Extract provided
------------------------------------
Monday, October 29, 2007

Get your JOY on!

I recently challenged some people in an online community to join me in a week of finding JOY in their lives. I was finding that all people were talking about was how miserable or challenging their lives were. When you only dwell on the negatives naturally your troubles become insurmountable problems. You dread every task, chore, waking up in the morning and facing your day because you are feeding yourself with dread and woe. We, in North America, have so much to be thankful for and even our worst day is nothing compared to the trials and tribulations that millions of people live with just meeting their basic needs. We are a bunch of spoiled brats who are not content with what we have. We want the magic fix to our situation and we don't want to do the work because it requires effort. Where is our joy?

My challenge was:

I am challenging you to spend the next week with me getting your JOY on! Let's be joyful in spite of our circumstances and in the face of our challenges. We are children of the King of Kings yet we mope around moaning about our troubles. We get stuck drowning in our sorrows. We pout because it is not fair that bad things happen to good people. I know some of you are thinking "but you don't know what mountain I am facing, you can't imagine what it's like to live my life". I may not have walked your exact road but I know that every one of us have challenges that can seem insurmountable. What we have in common is that the battle has already been won for us. We need to walk in the victory that is ours and be filled with the JOY of the Lord. Are you with me??? Can you find something to be joyful about today, tomorrow and the days that follow? I think that the reward of this challenge will be felt in your homes and your relationships by letting JOY control you rather than hopelessness, frustration, bitterness or disappointment.
------------------------------------
Task set
(a) From the post on getting your joy on, reproduce the passage that opens with the words containing "Monday, October 29, 2007" and closes with "is our joy?", changing "dread" to "fear" throughout.
(b) According to the post on getting your joy on, how long did the challenge to the online community ask people to spend finding joy?

Data block
------------------------------------
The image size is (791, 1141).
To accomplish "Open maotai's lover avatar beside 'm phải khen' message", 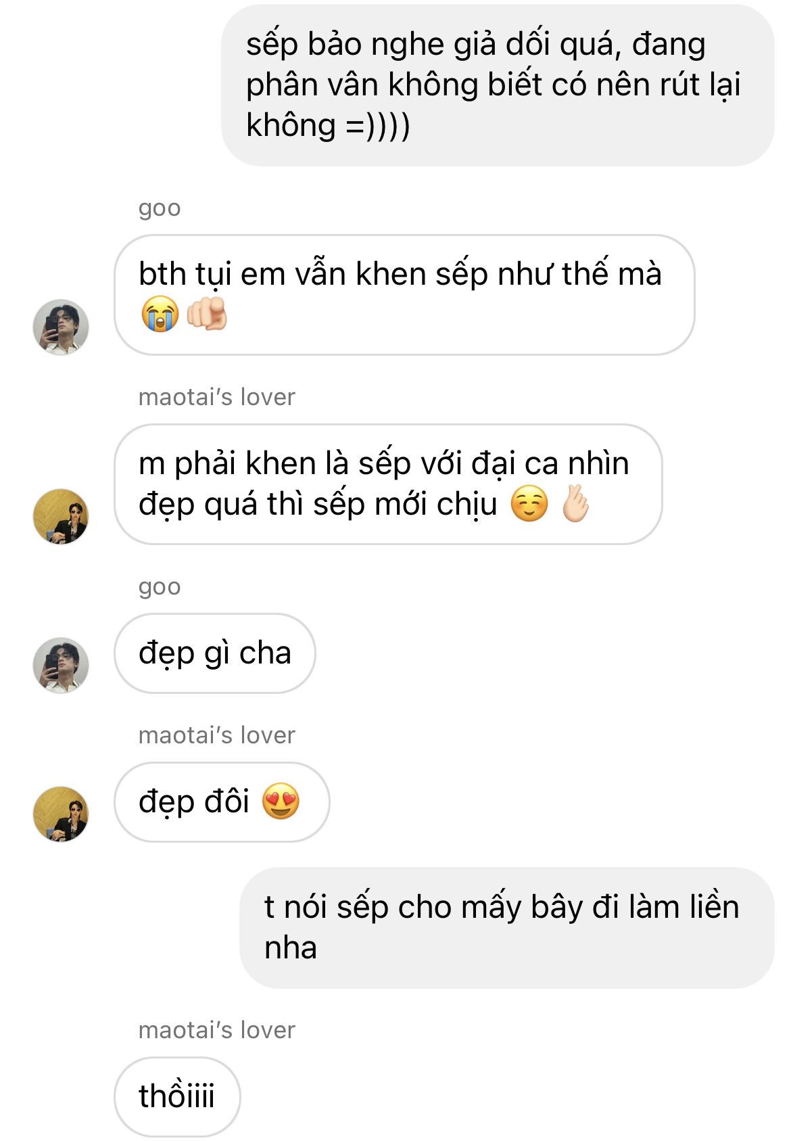I will [x=61, y=517].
------------------------------------
Final answers
(a)
Monday, October 29, 2007

Get your JOY on!

I recently challenged some people in an online community to join me in a week of finding JOY in their lives. I was finding that all people were talking about was how miserable or challenging their lives were. When you only dwell on the negatives naturally your troubles become insurmountable problems. You fear every task, chore, waking up in the morning and facing your day because you are feeding yourself with fear and woe. We, in North America, have so much to be thankful for and even our worst day is nothing compared to the trials and tribulations that millions of people live with just meeting their basic needs. We are a bunch of spoiled brats who are not content with what we have. We want the magic fix to our situation and we don't want to do the work because it requires effort. Where is our joy?

(b) A week.